The MAJORANA DEMONSTRATOR Gives Its Final Answer about a Rare Nuclear Decay

If observed, neutrinoless double-β decay would have changed our view of the Universe.

Image courtesy of the MAJORANA Collaboration
The eyes of the MAJORANA DEMONSTRATOR array: high-purity germanium detectors enriched in the germanium-76 isotope. The surrounding copper and plastic components used ultrapure materials to avoid radioactivity that could compromise detector sensitivity.

The Science

The neutrino is one of the most abundant elementary particles in the universe. Scientists do not know its exact mass but understand that mass to be minuscule. Neutrinos have no charge and rarely interact with other forms of matter, such as other subatomic particles. However, they may hold the secret to the greater abundance of matter than antimatter in our observable universe. One approach to unlocking this secret is the observation of an extremely rare nuclear process called neutrinoless double-beta decay. Observing this process demands an ultra-sensitive radiation detector operated within a shielded environment.

The Impact

The MAJORANA DEMONSTRATOR is a proof-of-concept experiment. The researchers constructed an ultrasensitive 44-kilogram germanium radiation detector to seek the extremely rare nuclear process. Like a bigger telescope can collect more light to view fainter objects, a greater mass of germanium improves the odds of observing rare decay. The experiment achieved world-leading energy resolutions. It also showed that it is feasible for a larger detector to search for the hypothesized nuclear decay. The experiment did not find the decay’s signature. However, the collaboration advanced germanium-based radiation detector technologies and ultra-pure materials development. It is an important first step toward a larger experiment to potentially discover this rare decay.
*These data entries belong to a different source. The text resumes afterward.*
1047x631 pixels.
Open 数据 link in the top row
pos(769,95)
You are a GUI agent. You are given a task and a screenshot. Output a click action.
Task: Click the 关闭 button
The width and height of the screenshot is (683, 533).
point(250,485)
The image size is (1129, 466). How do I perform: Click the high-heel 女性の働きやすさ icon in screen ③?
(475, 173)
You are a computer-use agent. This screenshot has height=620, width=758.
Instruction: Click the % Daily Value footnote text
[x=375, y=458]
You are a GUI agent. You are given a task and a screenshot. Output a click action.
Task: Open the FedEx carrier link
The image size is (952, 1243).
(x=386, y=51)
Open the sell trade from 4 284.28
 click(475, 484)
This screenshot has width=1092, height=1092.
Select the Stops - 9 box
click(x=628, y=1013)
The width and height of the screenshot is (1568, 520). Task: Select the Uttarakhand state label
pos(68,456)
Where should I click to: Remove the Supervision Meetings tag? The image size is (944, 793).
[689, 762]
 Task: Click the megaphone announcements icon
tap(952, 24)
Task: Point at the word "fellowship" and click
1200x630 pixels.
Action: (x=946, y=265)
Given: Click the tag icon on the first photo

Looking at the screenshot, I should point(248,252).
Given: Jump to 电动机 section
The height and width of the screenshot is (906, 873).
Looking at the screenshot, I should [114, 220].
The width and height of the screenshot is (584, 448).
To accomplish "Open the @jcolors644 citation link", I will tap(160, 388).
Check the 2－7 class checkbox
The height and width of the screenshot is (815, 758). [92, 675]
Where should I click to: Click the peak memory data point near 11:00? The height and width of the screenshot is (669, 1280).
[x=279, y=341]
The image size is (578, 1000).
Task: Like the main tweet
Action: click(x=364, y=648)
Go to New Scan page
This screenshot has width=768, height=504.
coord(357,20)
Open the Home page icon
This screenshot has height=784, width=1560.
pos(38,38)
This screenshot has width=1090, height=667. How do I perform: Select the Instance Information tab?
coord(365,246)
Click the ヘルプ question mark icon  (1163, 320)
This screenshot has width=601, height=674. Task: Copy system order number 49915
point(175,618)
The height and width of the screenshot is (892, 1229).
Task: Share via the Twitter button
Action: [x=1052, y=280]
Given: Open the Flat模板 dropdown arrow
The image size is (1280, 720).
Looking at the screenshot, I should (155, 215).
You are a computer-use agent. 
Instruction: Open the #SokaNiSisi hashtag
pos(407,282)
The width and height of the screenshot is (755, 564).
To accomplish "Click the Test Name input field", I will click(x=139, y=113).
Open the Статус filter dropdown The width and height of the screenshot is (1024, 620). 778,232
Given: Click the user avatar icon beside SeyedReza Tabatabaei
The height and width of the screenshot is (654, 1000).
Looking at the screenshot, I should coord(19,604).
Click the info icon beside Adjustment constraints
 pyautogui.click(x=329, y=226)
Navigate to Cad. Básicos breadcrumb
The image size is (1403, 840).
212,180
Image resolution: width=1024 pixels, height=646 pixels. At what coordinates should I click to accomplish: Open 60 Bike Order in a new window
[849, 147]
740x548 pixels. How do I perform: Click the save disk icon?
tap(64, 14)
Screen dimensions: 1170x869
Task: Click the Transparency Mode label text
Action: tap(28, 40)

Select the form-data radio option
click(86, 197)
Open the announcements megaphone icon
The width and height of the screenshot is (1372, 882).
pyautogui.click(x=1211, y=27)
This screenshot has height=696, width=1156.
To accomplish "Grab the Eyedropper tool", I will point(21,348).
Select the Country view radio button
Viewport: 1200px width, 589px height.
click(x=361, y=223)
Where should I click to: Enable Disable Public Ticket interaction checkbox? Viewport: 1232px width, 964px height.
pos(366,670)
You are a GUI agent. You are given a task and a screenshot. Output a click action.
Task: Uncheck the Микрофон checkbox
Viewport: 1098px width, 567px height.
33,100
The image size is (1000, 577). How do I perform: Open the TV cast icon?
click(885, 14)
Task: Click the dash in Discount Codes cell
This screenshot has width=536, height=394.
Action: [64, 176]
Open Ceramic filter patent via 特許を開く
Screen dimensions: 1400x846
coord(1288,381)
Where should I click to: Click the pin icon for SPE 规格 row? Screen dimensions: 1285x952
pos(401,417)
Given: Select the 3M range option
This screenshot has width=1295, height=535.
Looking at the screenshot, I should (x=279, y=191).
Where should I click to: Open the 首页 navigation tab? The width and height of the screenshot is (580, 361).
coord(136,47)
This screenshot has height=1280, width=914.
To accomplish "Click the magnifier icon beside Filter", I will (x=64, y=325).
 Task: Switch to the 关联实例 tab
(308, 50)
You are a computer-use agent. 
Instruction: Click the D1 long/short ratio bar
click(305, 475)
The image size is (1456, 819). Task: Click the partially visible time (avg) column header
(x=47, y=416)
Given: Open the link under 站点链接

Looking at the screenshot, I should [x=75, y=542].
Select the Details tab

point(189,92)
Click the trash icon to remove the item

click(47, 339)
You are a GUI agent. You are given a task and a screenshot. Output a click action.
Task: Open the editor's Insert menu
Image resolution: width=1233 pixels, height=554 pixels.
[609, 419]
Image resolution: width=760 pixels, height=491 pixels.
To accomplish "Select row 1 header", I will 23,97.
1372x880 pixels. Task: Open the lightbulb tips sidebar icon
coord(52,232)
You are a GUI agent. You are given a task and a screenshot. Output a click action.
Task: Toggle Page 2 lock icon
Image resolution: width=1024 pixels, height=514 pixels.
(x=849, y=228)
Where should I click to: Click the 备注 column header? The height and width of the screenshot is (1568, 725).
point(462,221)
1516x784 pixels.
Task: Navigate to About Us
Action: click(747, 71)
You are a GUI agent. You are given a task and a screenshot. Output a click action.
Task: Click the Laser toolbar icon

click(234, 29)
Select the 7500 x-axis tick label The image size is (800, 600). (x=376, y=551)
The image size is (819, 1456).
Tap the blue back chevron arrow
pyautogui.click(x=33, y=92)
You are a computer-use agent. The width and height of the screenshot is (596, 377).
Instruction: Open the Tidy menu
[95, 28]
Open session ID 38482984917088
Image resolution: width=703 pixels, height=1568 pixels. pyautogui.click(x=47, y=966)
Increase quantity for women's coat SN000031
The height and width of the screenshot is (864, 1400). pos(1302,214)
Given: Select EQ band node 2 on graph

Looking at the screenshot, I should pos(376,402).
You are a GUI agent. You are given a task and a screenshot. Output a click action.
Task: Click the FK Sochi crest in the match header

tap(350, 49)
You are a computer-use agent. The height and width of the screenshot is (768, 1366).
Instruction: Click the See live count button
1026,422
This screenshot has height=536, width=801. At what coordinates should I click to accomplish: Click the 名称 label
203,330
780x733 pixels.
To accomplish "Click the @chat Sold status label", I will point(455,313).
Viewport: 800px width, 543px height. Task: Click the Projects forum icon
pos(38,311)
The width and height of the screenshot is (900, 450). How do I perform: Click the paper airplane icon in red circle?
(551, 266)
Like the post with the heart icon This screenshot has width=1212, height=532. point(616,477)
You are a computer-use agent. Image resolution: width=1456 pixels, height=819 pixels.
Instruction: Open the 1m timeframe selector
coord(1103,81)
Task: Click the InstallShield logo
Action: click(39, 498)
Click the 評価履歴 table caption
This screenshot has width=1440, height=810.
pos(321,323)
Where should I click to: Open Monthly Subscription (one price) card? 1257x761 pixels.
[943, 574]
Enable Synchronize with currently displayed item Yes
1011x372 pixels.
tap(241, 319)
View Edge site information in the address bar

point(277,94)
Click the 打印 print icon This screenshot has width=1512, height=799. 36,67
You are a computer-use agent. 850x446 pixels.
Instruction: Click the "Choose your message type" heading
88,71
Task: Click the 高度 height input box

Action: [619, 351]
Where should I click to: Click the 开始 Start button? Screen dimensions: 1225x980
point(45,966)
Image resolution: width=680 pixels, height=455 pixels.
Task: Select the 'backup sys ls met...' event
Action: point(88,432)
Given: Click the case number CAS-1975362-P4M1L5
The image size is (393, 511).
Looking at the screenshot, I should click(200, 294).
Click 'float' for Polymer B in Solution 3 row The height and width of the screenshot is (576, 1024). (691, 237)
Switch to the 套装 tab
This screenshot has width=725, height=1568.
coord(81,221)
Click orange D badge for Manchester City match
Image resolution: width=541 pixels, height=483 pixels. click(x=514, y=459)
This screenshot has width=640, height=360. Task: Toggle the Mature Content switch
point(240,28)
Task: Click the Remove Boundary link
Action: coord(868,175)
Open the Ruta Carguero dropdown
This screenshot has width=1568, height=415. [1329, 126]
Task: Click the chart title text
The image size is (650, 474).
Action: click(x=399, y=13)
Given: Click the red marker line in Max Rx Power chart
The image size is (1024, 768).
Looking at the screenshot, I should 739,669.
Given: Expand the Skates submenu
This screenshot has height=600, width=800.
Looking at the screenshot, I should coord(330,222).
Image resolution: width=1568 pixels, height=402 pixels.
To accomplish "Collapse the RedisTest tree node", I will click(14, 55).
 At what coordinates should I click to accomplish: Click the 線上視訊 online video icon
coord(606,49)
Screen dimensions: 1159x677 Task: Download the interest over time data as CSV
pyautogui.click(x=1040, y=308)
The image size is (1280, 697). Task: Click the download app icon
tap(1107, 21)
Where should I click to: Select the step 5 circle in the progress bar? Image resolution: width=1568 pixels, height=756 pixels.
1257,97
The MAJORANA DEMONSTRATOR experiment operated at the Sanford Underground Research Facility in Lead, South Dakota, from 2016 to 2021. It was designed to search for a hypothesized but never-seen way for an atomic nucleus to fall apart in which two neutrons decay simultaneously to produce two protons, two electrons, and no neutrinos. If scientists observed this rare process, called neutrinoless double-beta decay, the absence of neutrinos would signal that neutrinos are their own antiparticles. This would help explain the excess of matter over antimatter in the early universe. Detection of this process relies on a signature based on released energy that can be masked by ubiquitous natural background radiation. To address this issue, the MAJORANA DEMONSTRATOR used precise energy characterization of decay products, electronic signal processing, and ultrapure materials.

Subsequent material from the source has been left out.